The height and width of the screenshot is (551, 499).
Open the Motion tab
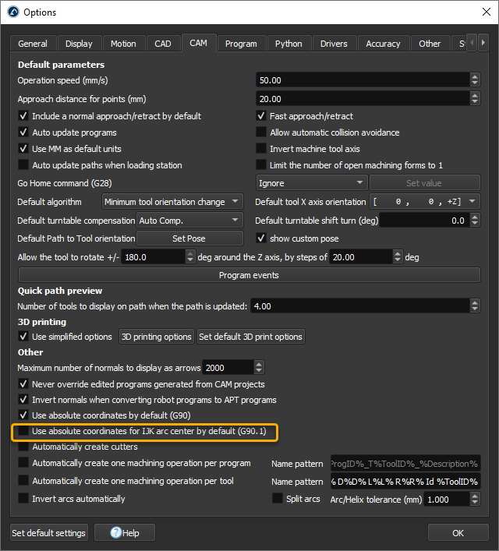coord(123,44)
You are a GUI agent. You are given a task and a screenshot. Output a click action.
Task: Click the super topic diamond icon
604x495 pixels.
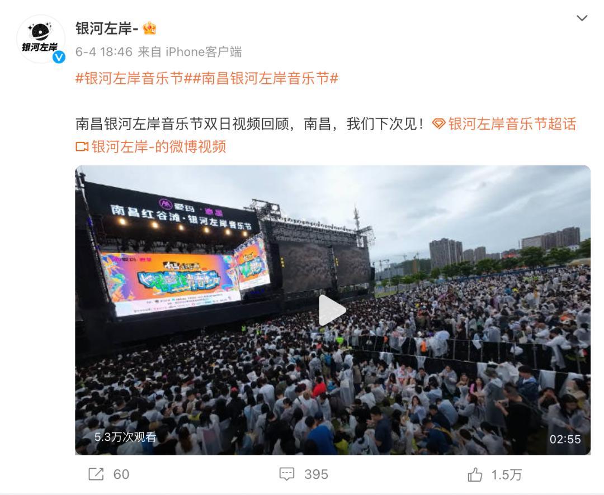click(439, 124)
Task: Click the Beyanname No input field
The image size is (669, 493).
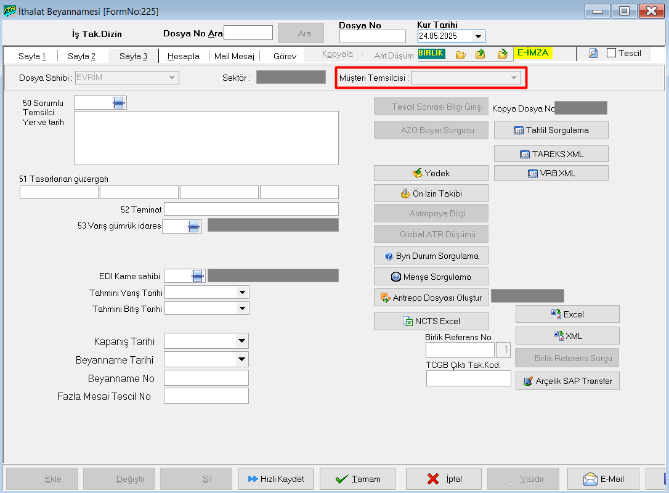Action: point(206,378)
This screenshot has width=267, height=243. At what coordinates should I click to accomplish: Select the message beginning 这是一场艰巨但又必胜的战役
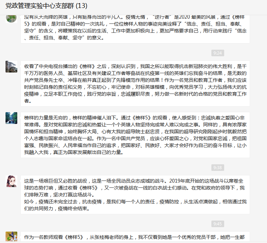[135, 195]
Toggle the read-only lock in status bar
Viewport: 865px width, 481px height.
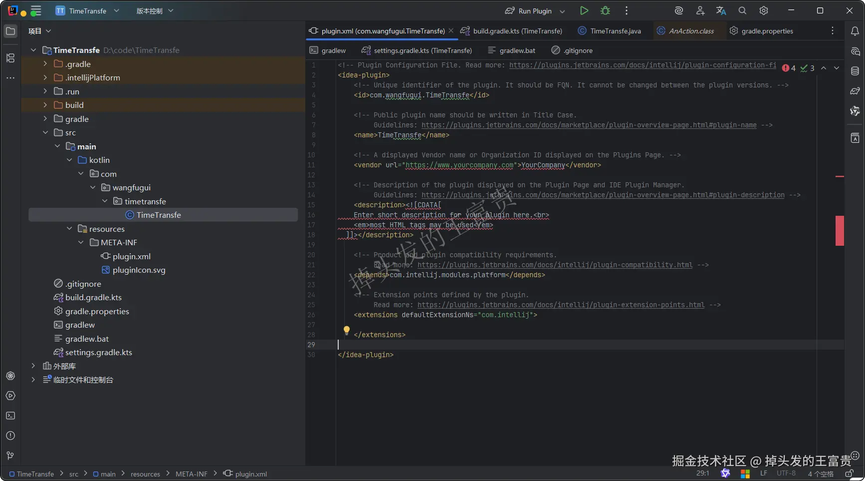(849, 474)
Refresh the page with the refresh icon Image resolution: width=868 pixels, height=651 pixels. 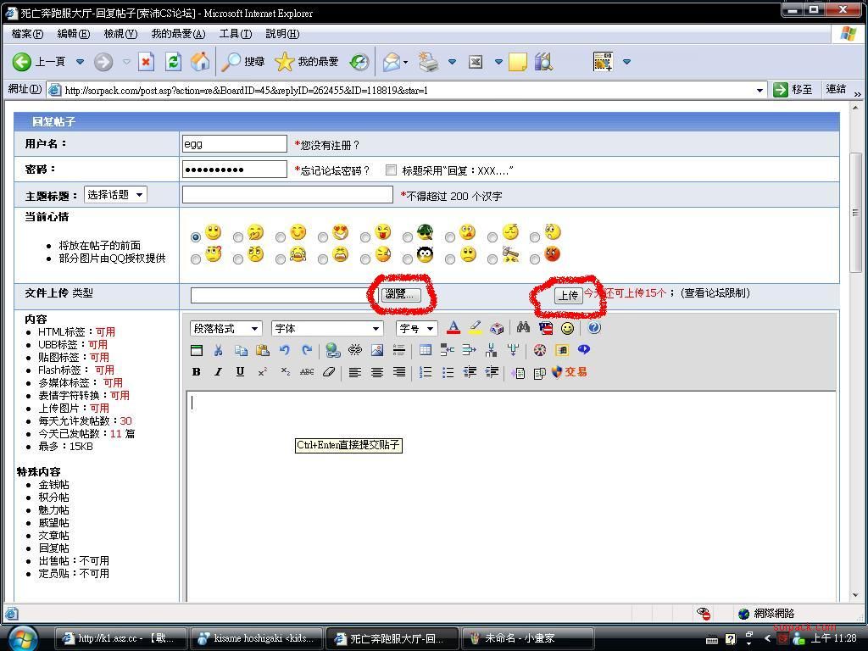coord(174,62)
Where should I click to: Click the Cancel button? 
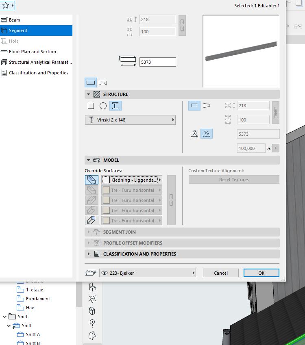pos(220,273)
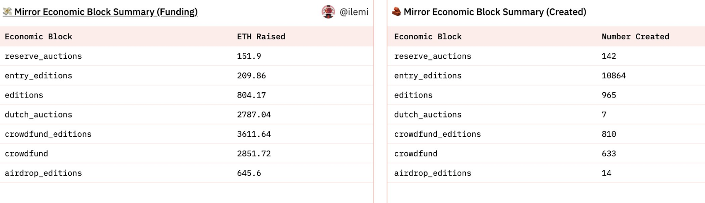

LA CONSIGNE:
Recopiez mot pour mot les entrées, du tout début jusqu'à la ligne contenant "Action: point(206,378)", celle-ci comprise. Laissez les images de côté dans votre réponse.

RÉSULTAT ATTENDU:
The height and width of the screenshot is (551, 499).
Open the Motion tab
coord(123,44)
You are a GUI agent. You are given a task and a screenshot. Output a click action.
Task: Click the super topic diamond icon
604x495 pixels.
click(439, 124)
Task: Click the Beyanname No input field
The image size is (669, 493).
Action: point(206,378)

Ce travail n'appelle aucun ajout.